* Begin Data for this task *
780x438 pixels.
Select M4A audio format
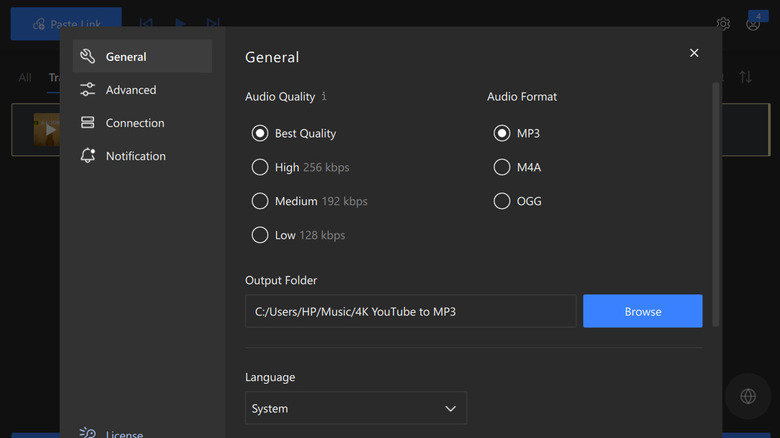pos(502,167)
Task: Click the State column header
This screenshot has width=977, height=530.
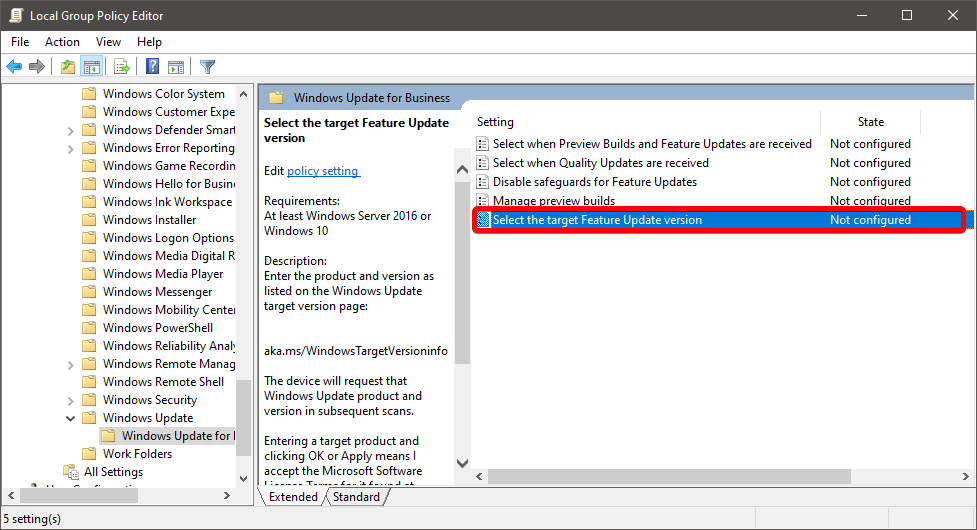Action: 870,122
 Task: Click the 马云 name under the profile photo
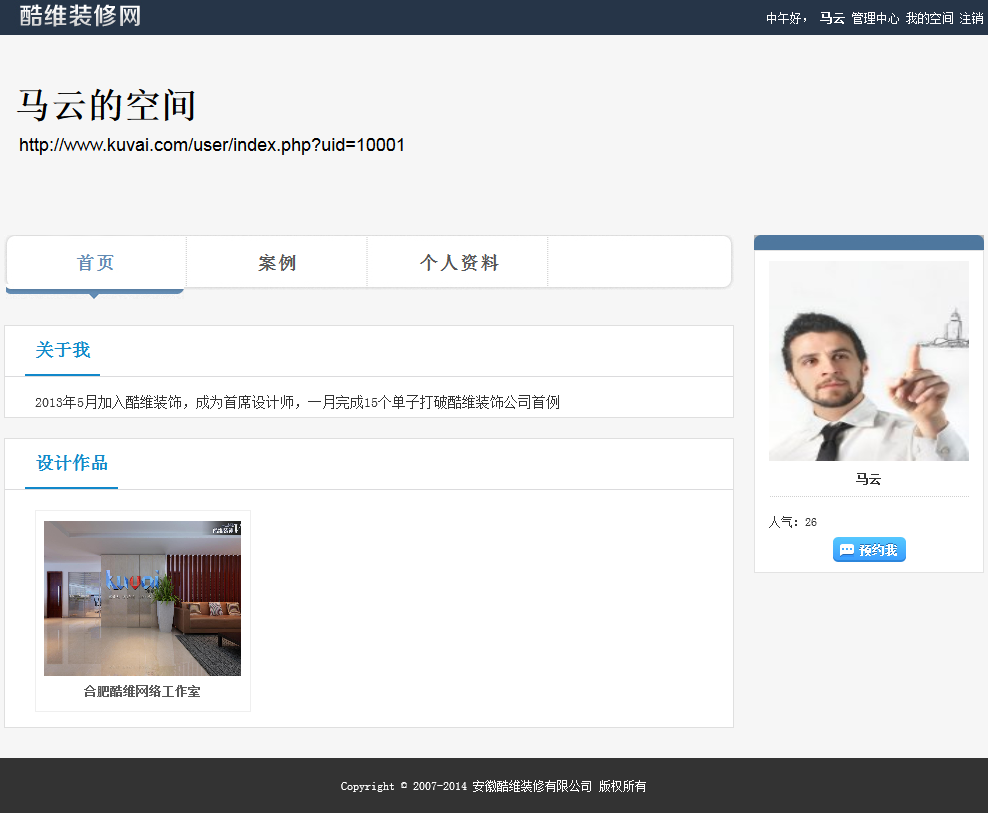868,479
* End Data for this task *
Task directions:
Write every line of the entries above as a JSON list of strings, one string per line, skipping blank lines. Leave the pictures out.

Complete response:
[
  "780x438 pixels.",
  "Select M4A audio format",
  "pos(502,167)",
  "Task: Click the State column header",
  "This screenshot has width=977, height=530.",
  "Action: 870,122",
  " Task: Click the 马云 name under the profile photo",
  "868,479"
]